With respect to the "Back From the Brink" resolution, I see a connection between the Noah story and the fundamental question: what are we prepared to think about? And: what's the use of thinking about it?

A while back, it dawned on me that the catastrophic risk we face from nuclear weapons is unlike any other, and it is particularly difficult for people to think about.

Today I will go a step further and say that the vast majority of us probably won't think about it, at least not until something very shocking jolts us into awareness.

Sleepers wake!

Boy Scout Second Class Rank Emblem
When I was a kid, back in the '60s, I was a Boy Scout. I devoted many hours to learning first aid and other survival skills in the hopes of earning an array of brightly colored badges. It was never quite clear to me what exactly we were being asked to "be prepared" for; our parents weren't telling us. I can't help thinking that the high level of anxiety in US society in those days about nuclear weapons had something to do with it.
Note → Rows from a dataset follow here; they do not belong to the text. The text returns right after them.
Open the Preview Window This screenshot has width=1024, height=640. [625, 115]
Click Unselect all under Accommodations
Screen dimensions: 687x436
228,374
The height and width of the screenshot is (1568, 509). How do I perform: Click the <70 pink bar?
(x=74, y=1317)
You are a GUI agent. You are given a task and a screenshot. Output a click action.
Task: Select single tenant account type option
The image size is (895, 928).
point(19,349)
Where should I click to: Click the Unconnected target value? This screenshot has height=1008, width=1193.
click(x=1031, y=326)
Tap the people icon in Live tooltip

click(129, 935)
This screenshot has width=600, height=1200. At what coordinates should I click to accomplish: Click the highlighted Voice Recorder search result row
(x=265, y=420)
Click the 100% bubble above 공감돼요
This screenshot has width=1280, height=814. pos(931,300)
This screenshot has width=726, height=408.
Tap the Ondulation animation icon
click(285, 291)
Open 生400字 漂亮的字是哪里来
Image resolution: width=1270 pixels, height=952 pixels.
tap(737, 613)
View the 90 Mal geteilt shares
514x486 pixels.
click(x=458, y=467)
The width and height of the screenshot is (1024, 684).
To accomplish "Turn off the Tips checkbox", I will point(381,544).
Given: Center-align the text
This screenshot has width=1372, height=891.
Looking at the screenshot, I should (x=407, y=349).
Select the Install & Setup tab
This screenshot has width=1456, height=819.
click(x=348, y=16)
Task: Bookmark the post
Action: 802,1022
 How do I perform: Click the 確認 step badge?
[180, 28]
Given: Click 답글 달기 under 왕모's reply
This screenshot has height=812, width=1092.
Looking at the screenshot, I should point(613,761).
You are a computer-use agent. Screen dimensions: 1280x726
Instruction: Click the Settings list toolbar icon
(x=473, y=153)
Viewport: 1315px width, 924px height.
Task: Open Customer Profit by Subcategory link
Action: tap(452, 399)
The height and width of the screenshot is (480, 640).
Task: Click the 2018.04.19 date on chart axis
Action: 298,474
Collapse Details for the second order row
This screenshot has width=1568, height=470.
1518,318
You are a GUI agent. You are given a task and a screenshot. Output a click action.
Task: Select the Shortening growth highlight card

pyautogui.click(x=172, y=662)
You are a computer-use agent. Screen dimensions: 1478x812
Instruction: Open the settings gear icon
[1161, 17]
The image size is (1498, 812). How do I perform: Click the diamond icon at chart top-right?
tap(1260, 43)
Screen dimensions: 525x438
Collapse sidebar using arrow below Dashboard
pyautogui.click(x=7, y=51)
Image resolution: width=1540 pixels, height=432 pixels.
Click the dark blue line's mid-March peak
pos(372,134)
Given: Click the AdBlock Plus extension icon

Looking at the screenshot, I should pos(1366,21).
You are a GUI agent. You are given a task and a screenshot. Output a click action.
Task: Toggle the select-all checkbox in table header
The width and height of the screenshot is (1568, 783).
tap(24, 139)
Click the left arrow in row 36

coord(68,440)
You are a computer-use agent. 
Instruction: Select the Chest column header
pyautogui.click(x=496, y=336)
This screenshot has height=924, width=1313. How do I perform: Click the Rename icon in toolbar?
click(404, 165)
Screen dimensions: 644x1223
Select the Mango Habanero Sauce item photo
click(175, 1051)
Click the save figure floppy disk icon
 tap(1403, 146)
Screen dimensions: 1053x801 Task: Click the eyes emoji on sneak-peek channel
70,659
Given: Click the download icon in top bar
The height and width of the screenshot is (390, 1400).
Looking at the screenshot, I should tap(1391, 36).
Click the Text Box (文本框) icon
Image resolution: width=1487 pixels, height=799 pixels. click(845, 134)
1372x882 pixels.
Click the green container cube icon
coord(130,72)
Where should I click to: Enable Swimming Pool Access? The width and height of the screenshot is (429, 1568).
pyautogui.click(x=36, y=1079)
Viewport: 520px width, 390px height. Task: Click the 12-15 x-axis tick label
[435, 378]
Ironically, we are now being told by the International Committee of the Red Cross that, when it comes to nuclear weapons, that sort of preparedness simply won't be enough. (See ICRC video "Nuclear weapons: A disaster we cannot prepare for") Instead, the ICRC is now urging us to do the mental and political preparedness that takes the form of advocating to get rid of nuclear weapons -- before they are used.

My sister delved into this very challenge in her book, Thinking in an Emergency.

When all of us finally do truly come face-to-face with the possibility of un-creation, who among us will not be paralyzed by fear or despair? Who will be prepared to do the work that needs to be done at that moment to continue moving us back from the brink? How do we prepare ourselves?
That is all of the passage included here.